With air traffic still completely refusing to believe in the recovery and re-normalization that stocks appear to be convinced is just around the corner, America's airlines are becoming more and more dependent on liquidity for survival and rather than face the market consequences of years of re-leveraging, they appear to be upping the rhetoric to pressure Washington into more bailouts.
Today's example comes from American Airlines which will confirmed today that it will cut 19,000 workers if federal payroll aid expires as scheduled on Oct. 1, capping a 30% workforce reduction since the coronavirus pandemic began to torpedo travel demand.
A Message from Doug Parker and Robert Isom
Dear fellow team members,
We have come to you many times throughout the pandemic, often with sobering updates on a world none of us could have imagined. Today is the hardest message we have had to share so far – the announcement of involuntary staffing reductions effective Oct. 1.

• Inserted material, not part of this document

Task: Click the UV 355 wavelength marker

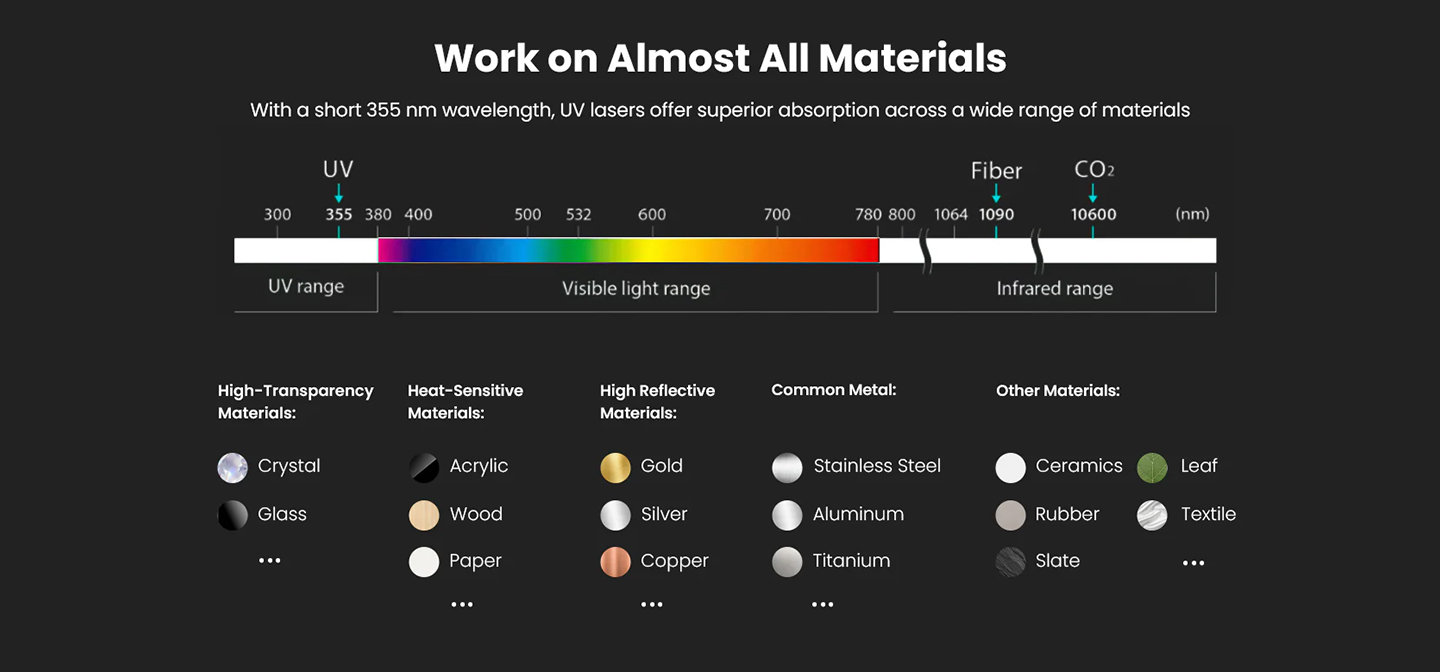Action: pyautogui.click(x=339, y=214)

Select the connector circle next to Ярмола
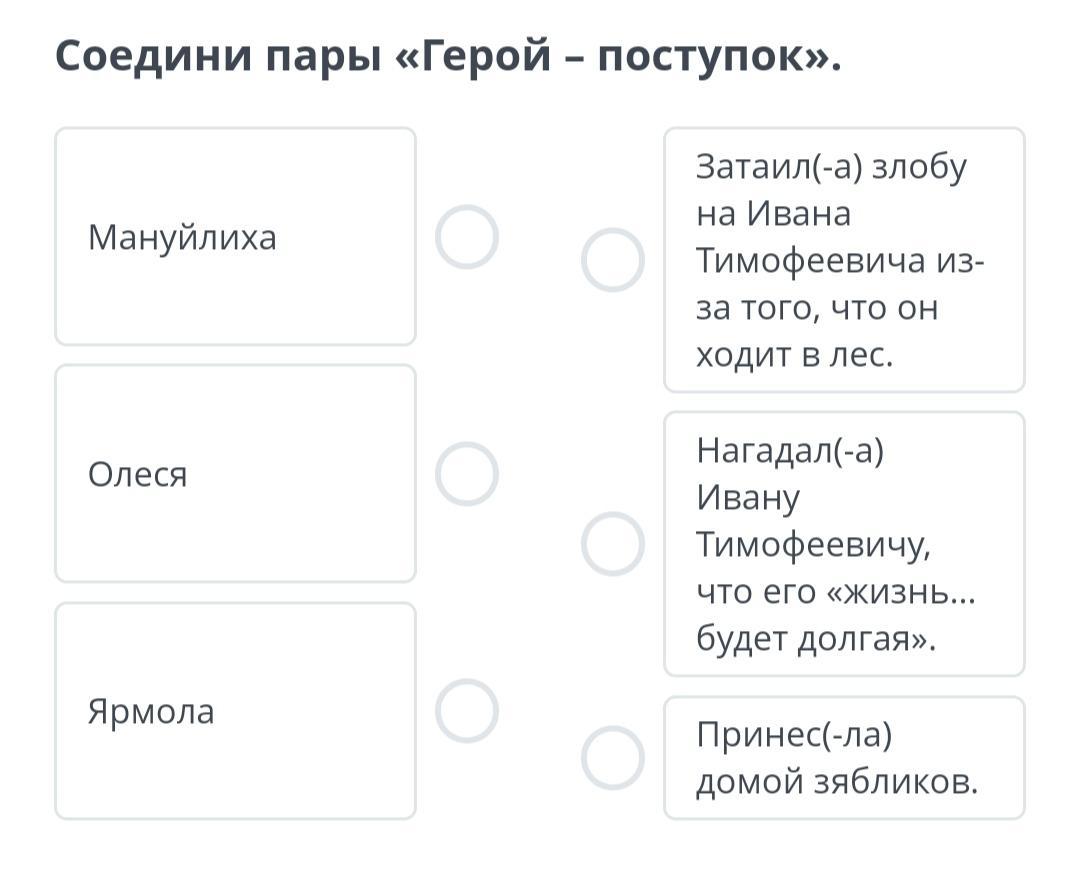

As you all know, the Payroll Support Program (PSP) of the CARES Act protected our team against involuntary separations through Sept. 30. It also ensured that we and other airlines continued to serve each of the markets we flew prior to the crisis. It was an incredibly effective piece of legislation. By providing airlines the funds to pay much of our team member salaries and benefits, it ensured the commercial airline industry kept flying in the face of very low demand for air travel and kept our country moving, with all markets continuing to receive safe and efficient commercial air service.